Role of calcium in the shape control of human granulocytes

The possible role of cytoplasmic calcium in the shape control of human blood granulocytes was explored with two complementary sets of experiments. First, cells were stimulated with N-formyl methionyl leucyl phenylalanine (FMLP) with or without depletion of free intracellular calcium (by incubation with BAPTA/AM in calcium-deprived medium). Control cells displayed a rapid and transient rise of free intracellular calcium (peaked after a few seconds, returned to the basal level after 2-3 minutes), extensive morphological polarization (more than 90% polarized cells after 15 minutes), and reorganization of actin filaments (as assessed by image analysis on cells labeled with a fluorescent phallacidin derivative).

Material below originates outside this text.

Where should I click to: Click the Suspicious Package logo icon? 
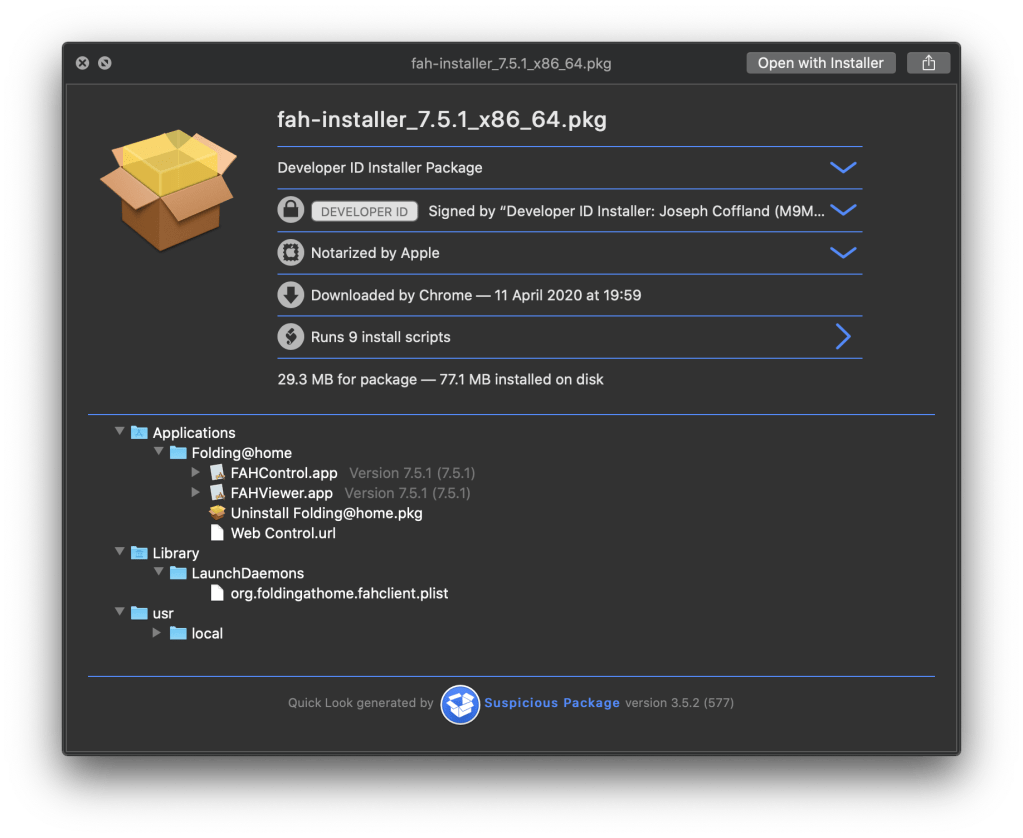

Calcium-depleted cells displayed no calcium rise, but both morphological polarization and actin reorganization were indistinguishable from those of controls. In a second set of experiments, individual granulocytes were labeled with fluorescent calcium probes and aspirated in a micropipette on the stage of a confocal laser microscope. About half of the cells displayed a transient calcium rise, which was concomitant with the formation of a protrusion in most cases. However, extensive protrusions were shown by the cells that did not exhibit calcium flashes. Furthermore, if cells were treated with ionomycin, in calcium-containing or calcium-deprived medium, then aspirated, they showed protrusions comparable to those of controls. Finally, when cells were treated with ionomycin during micropipette aspiration, a calcium rise was followed by a moderate increase of the rate of protrusion growth. It is concluded that free calcium alone cannot play a major role in the control of cell shape.